■ **Texte fourni**
Certains névés sont tellement important que leur traversée n'est pas envisageable. Il faut alors descendre dans la pente rneigée jusqu'à une zone dégagée pour le contourner. Ces descentes sont toujours effrayantes car il est facile de glisser. Je m'équipe de mes crampons après avoir fait une chute sur la terre gelée à la sortie d'un premier névé de la descente.

La pompe à adrénaline fonctionne à plein régime et nous ne regardons pas en bas quand nous bataillons dans la neige.

Jusqu'à 10h du matin la neige reste dure ce qui nous facilite la vie.
Après, c'est le retour du "post holdings" et la neige abrasive nous déchire les mollets quand notre jambe s'enfonce dans la neige.

À midi, nous nous arrêtons au 3eme col de la matinée. Nous n'avons parcouru que 8 km. Nous ne ferons pas les 25 km de la veille et l'arrivée à Pegosa Springs vient de reculer d'une journée. Cela n'aide pas au moral.

L'après midi est conforme à la matinée et nous enchaînons toujours les névés dangereux et les descentes à pic. Cela nous permet de faire de la luge sur les fesses lorsque nous sommes quasiment en bas. Nous retrouvons les hikers de la veille ce qui veut dire que notre rythme est équivalent à ceux des autres.

■ **Enregistrements présentés**
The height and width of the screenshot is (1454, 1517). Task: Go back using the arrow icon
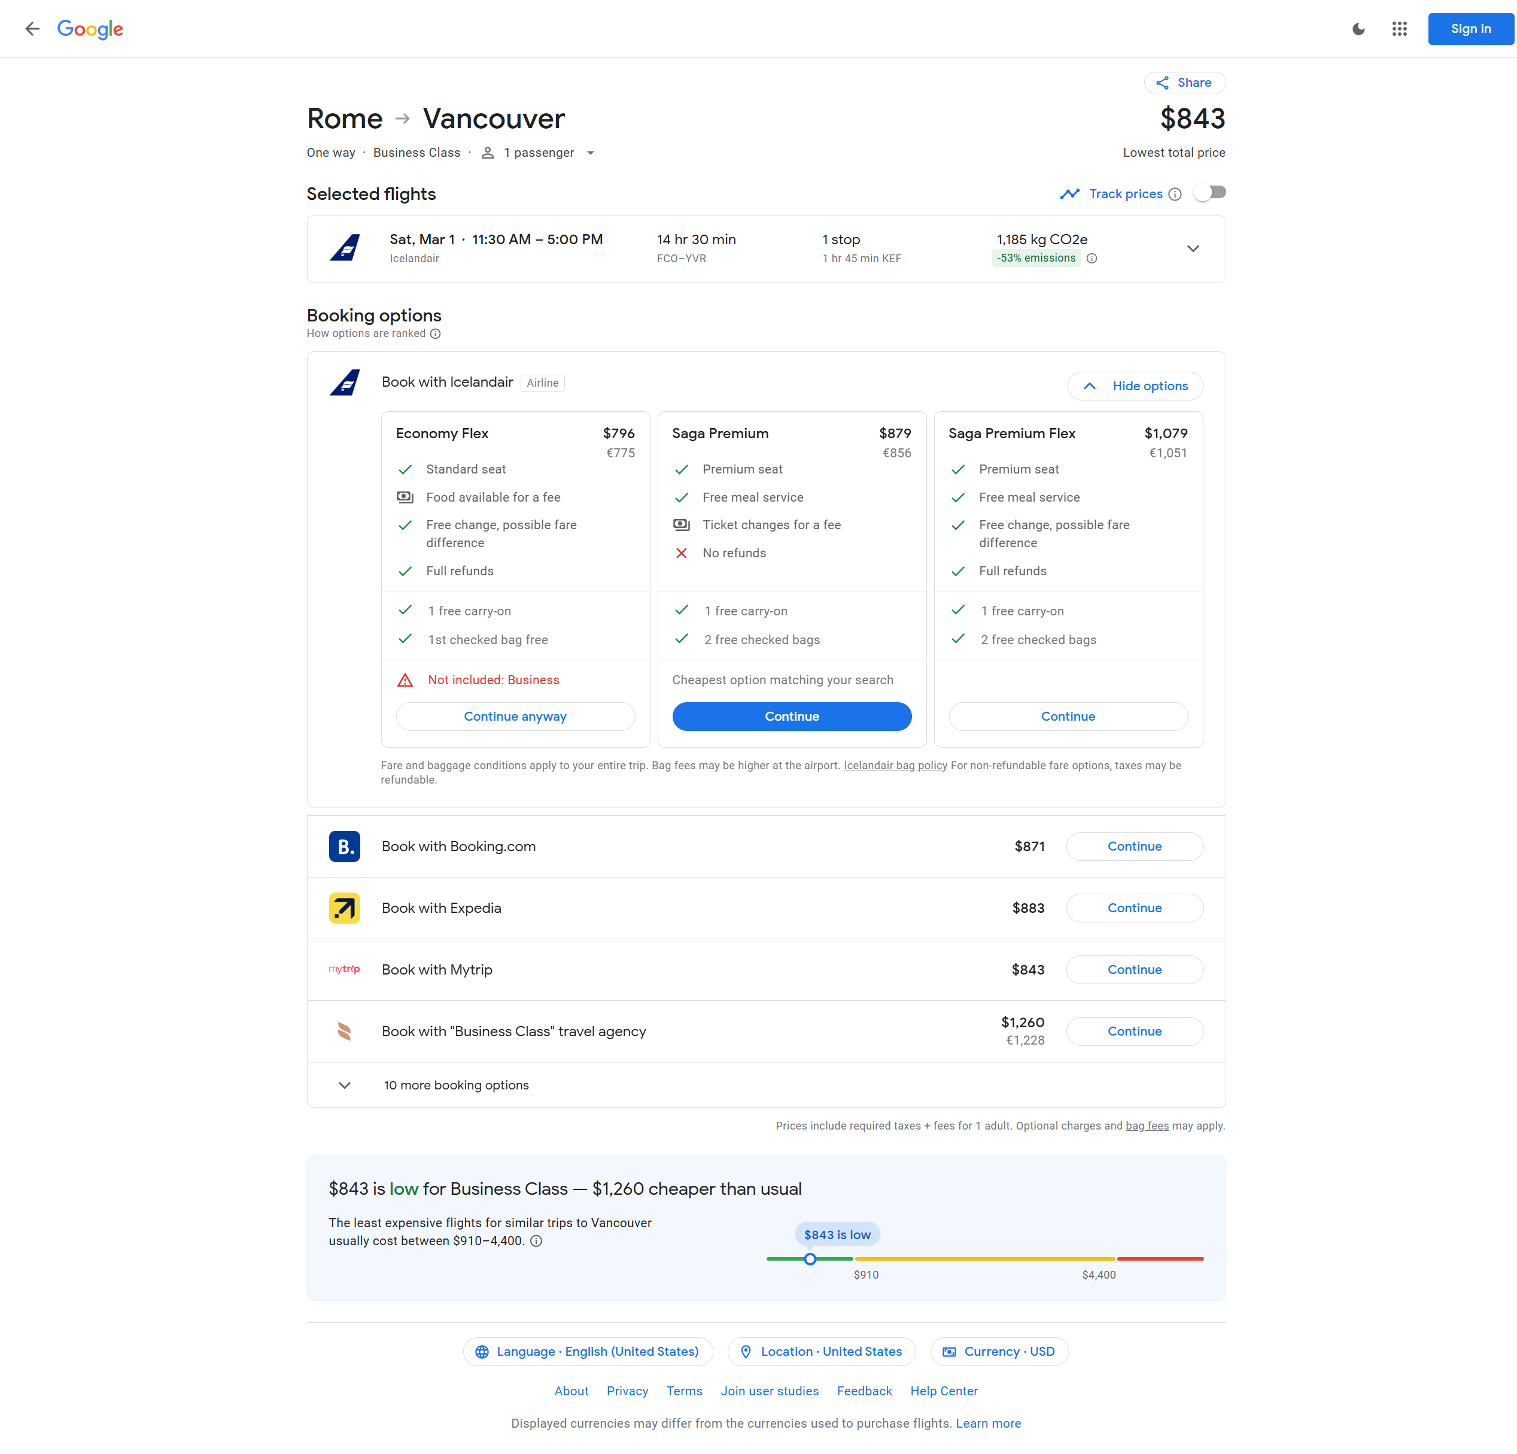(x=32, y=29)
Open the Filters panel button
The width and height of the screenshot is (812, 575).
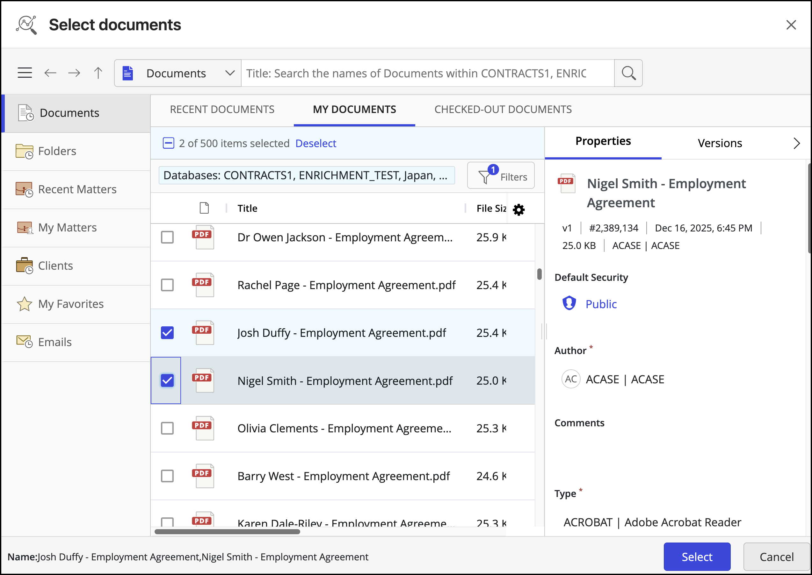pyautogui.click(x=500, y=176)
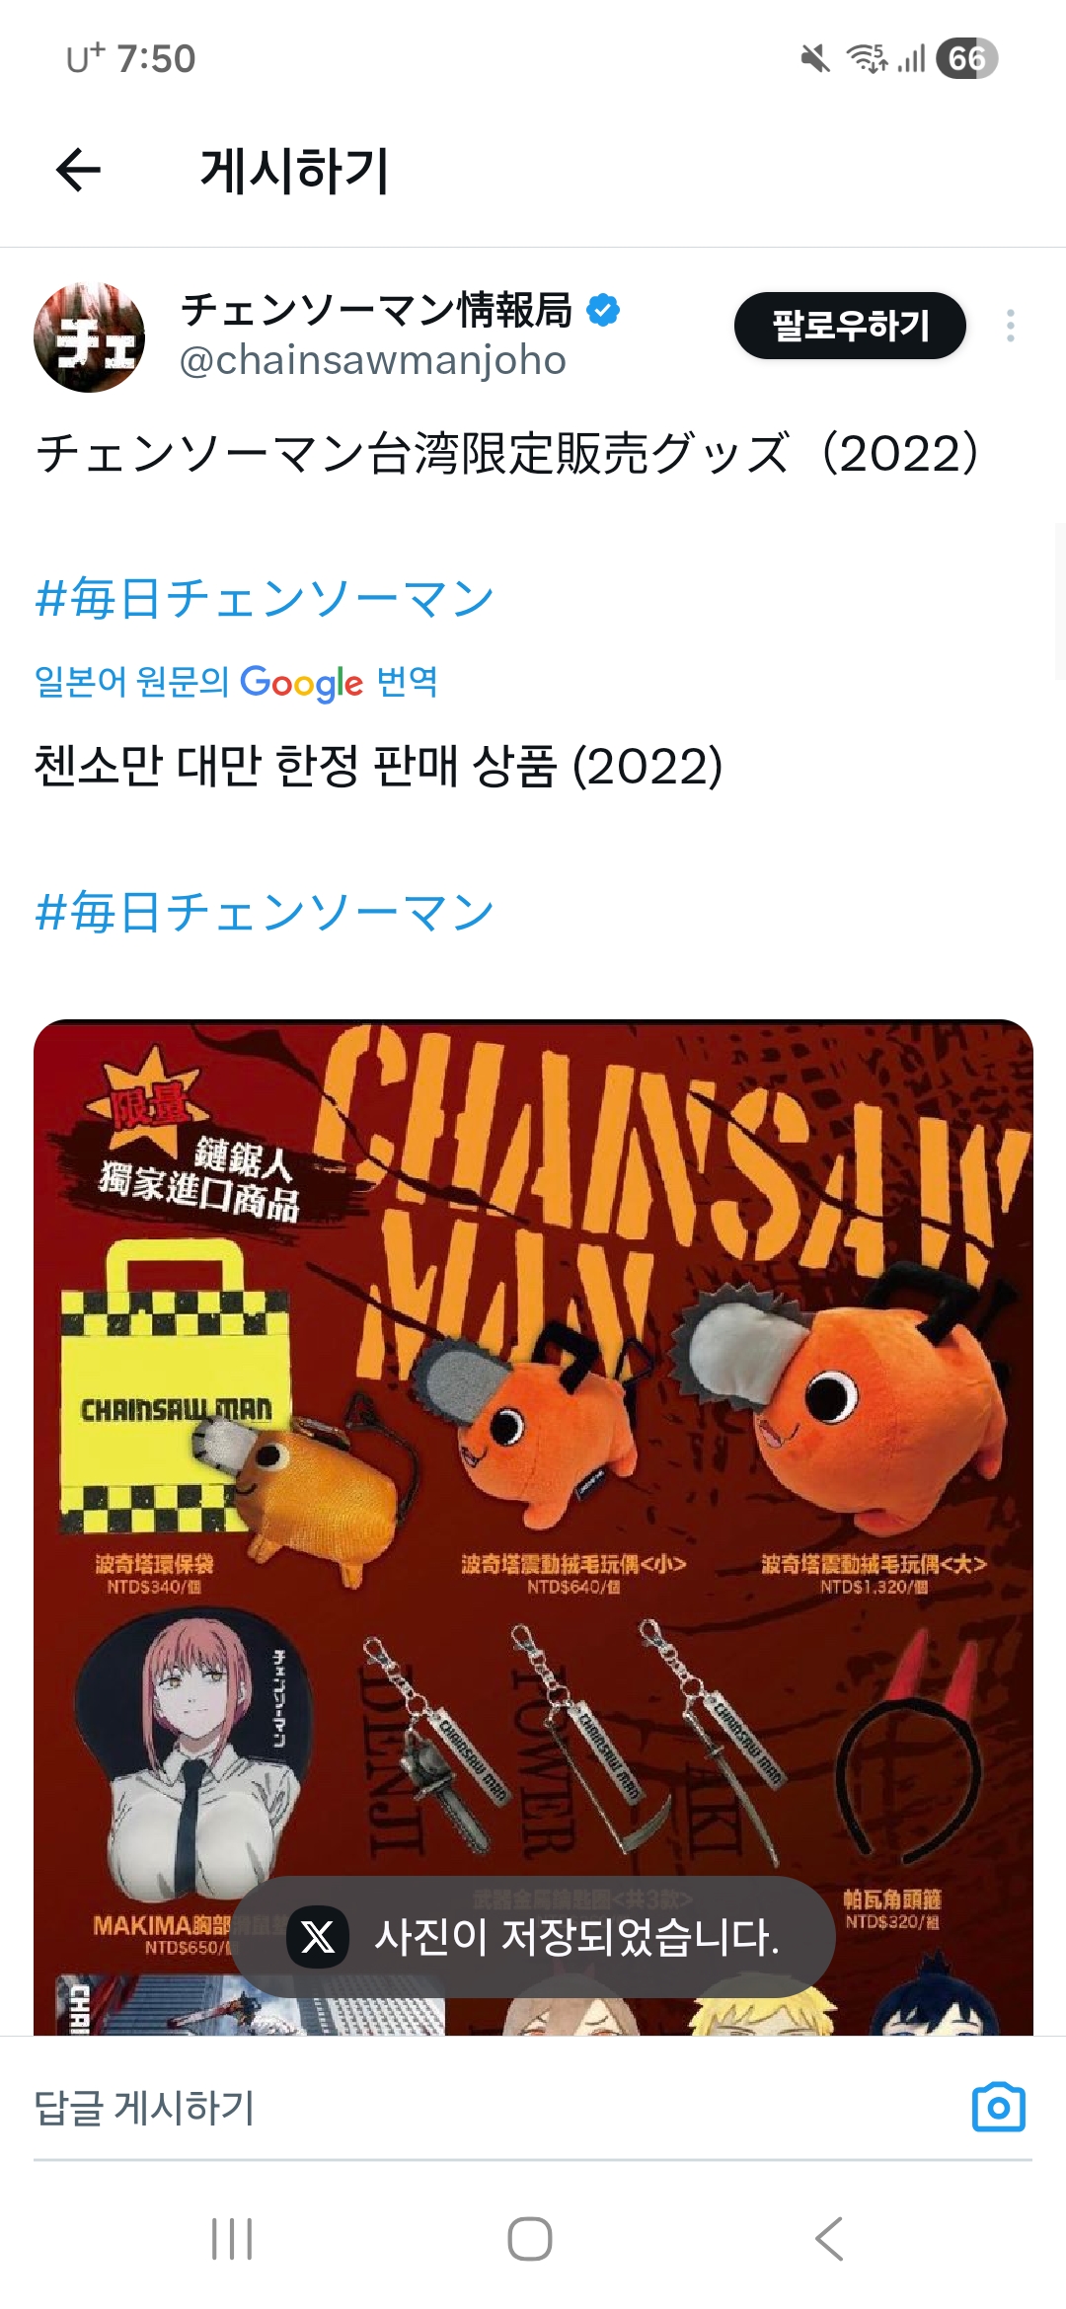Tap the チェンソーマン情報局 display name
The height and width of the screenshot is (2309, 1066).
(x=377, y=310)
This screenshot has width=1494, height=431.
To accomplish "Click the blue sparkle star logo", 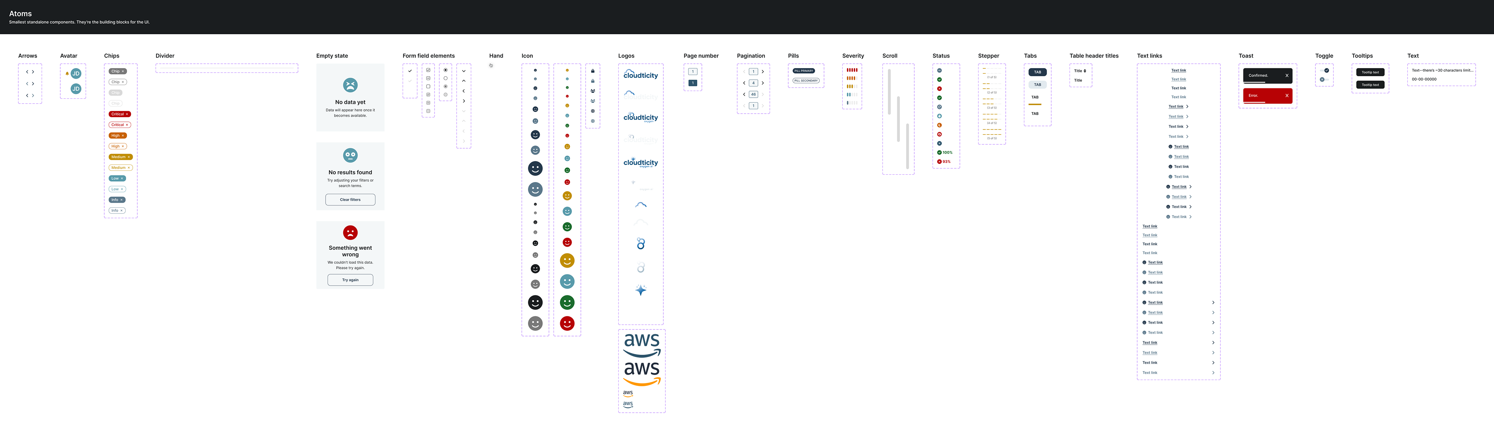I will click(x=640, y=290).
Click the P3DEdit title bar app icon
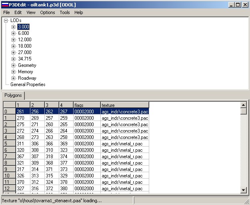Screen dimensions: 250x205 (4, 4)
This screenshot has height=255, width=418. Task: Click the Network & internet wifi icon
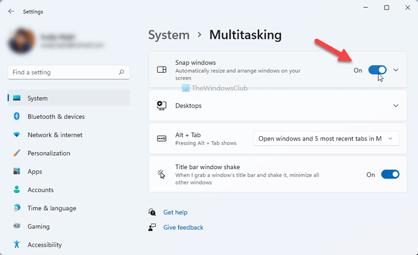coord(17,135)
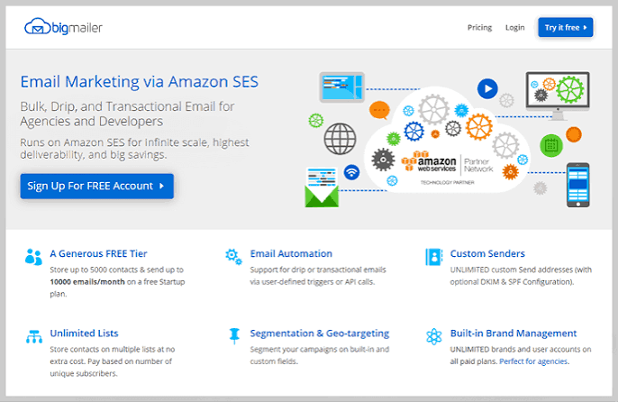The height and width of the screenshot is (402, 618).
Task: Click the Try it free button
Action: 565,27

■ **Consigne**
Reprenez le récit de randonnée dans les névés juste après sa dernière phrase et poursuivez-le.

■ **Résultat**
À 16h, ces mêmes hikers plantent la tente, ce qui n'est vraiment pas leur heure. En regardant le dénivelé, nous nous apercevons que nous devons monter à 4000 et le redescendre dans la foulée. Effectivement il serait imprudent de s'aventurer alors que le soir approche. Nous plantons nous aussi la tente et décidons de nous lever à 4h pour profiter de la neige gélée. De plus Mathieu souffre du mal des montagnes. Il faut qu'il se repose pour l'ascension de demain.

Malheureusement nous n'avons parcouru que 16 km aujourd'hui et j'ai bien peur que la journée de demain ait des airs de similitude avec aujourd'hui.


dimanche 27 mai 2018

27 Mai - La Neige

La nuit n'a pas été aussi froide que prévue. Le vent a calé ce qui a évité au thermomètre de passer sous la barre du zéro. J'ai dormi comme une masse épuisé par la journée d'hier.

Ce matin, je suis le premier réveillé à 5h. Je commence mon rangement ce qui ne manque pas de réveiller le campement au complet. En résultat, tout le monde part en même temps pour cette nouvelle journée. Nous ne cesserons de nous croiser et recroiser au gré des pauses des uns et des autres.
Naturel semble avoir changé d'avis dans la nuit et me donne un hug pour me dire au revoir. On se reverra à l'arrivée.

Rapidement nous arrivons sur le premier névé. La fille qui précède Mathieu s'équipe de ses crampons ce qui nous influence à faire la même chose. Nous sommes en train de déballer le matériel quand le gars qui arrive derrière nous regarde comme des extra terrestres et passe sans crampon. Le névé ne fait que quelques mètres et ne présente strictement aucun danger. Il ne faut pas faire tout ce que font les autres.

La matinée se poursuit en montée régulière. Le plus compliqué est d'éviter les névés qui sont de plus en plus nombreuses et volumineuses au fur et à mesure de l'élévation car nous dépassons les 3700 m.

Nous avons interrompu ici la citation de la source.